§ **DATASET ENTRIES**
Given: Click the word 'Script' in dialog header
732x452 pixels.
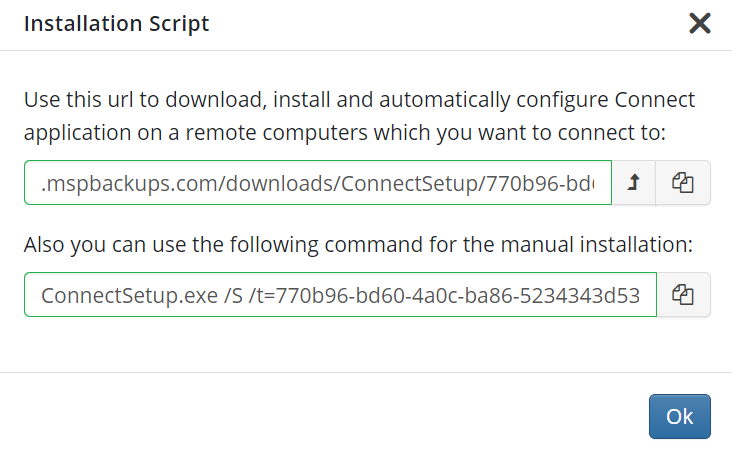Looking at the screenshot, I should point(177,24).
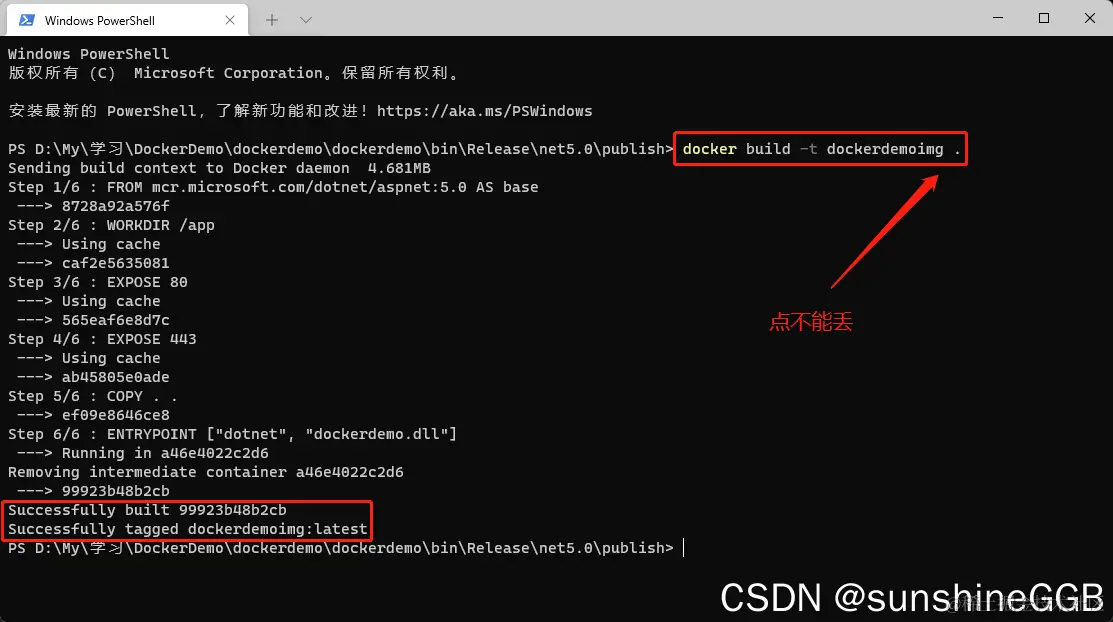Close the Windows PowerShell tab
The image size is (1113, 622).
pos(230,20)
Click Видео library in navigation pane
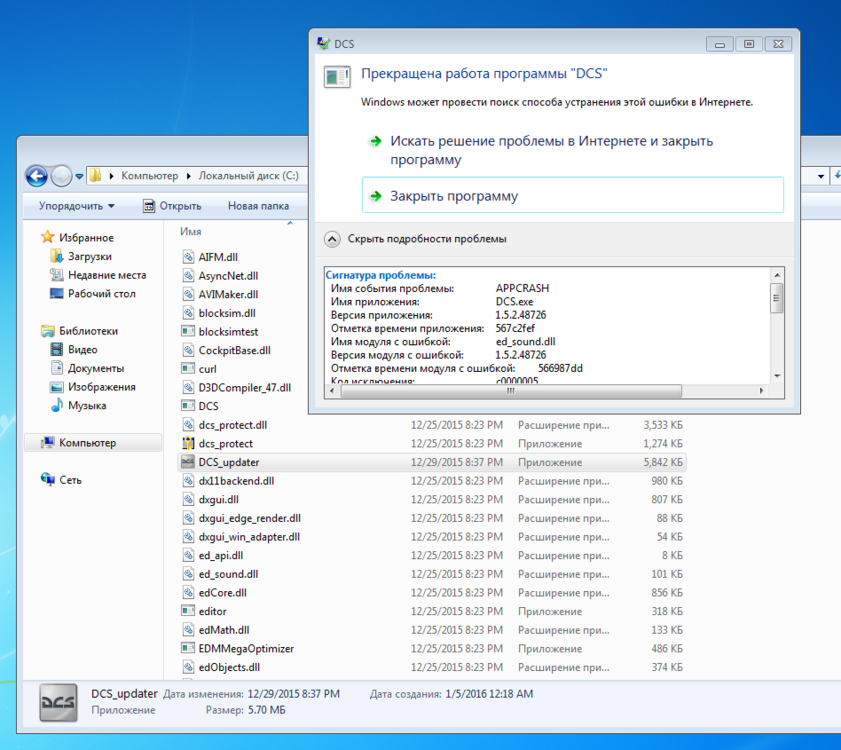 [82, 350]
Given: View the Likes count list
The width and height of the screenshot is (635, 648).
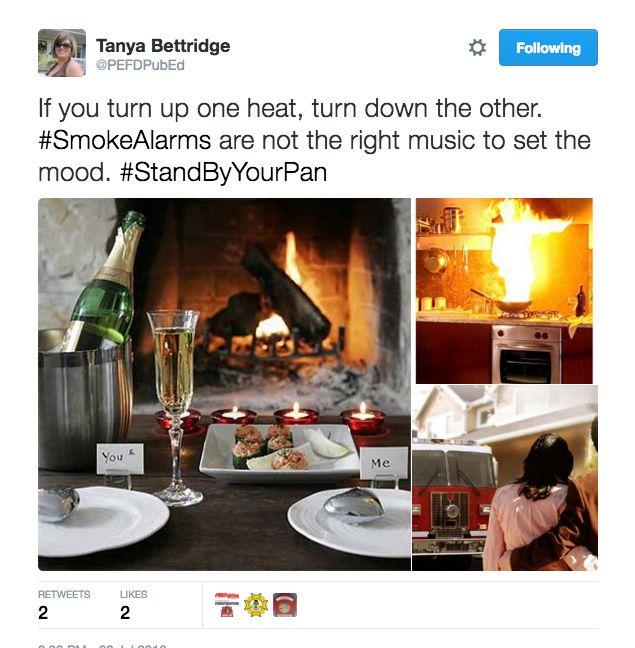Looking at the screenshot, I should (133, 605).
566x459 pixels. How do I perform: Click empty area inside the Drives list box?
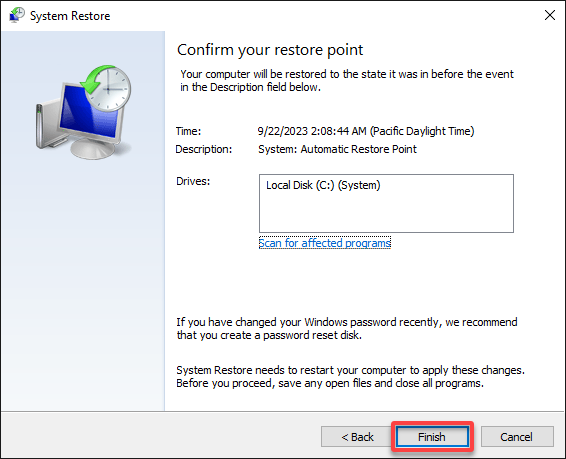click(x=386, y=215)
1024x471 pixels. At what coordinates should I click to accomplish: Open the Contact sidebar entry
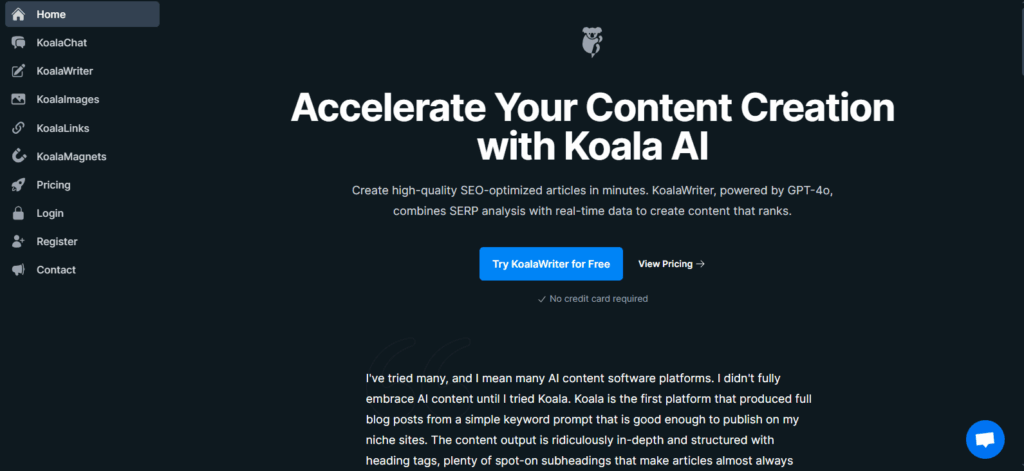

§ **EXERCISE AIM**
Could you reproduce the records above exactly, leaving out the pictures?

§ **RESULT OF THE TASK**
Given: Click the word 'Script' in dialog header
732x452 pixels.
Looking at the screenshot, I should point(177,24).
Close the Windows PowerShell tab
The image size is (1113, 622).
pos(230,20)
Click Видео library in navigation pane
 [82, 350]
Given: View the Likes count list
The width and height of the screenshot is (635, 648).
Looking at the screenshot, I should (133, 605).
566x459 pixels. How do I perform: Click empty area inside the Drives list box?
click(x=386, y=215)
1024x471 pixels. At what coordinates should I click to accomplish: Open the Contact sidebar entry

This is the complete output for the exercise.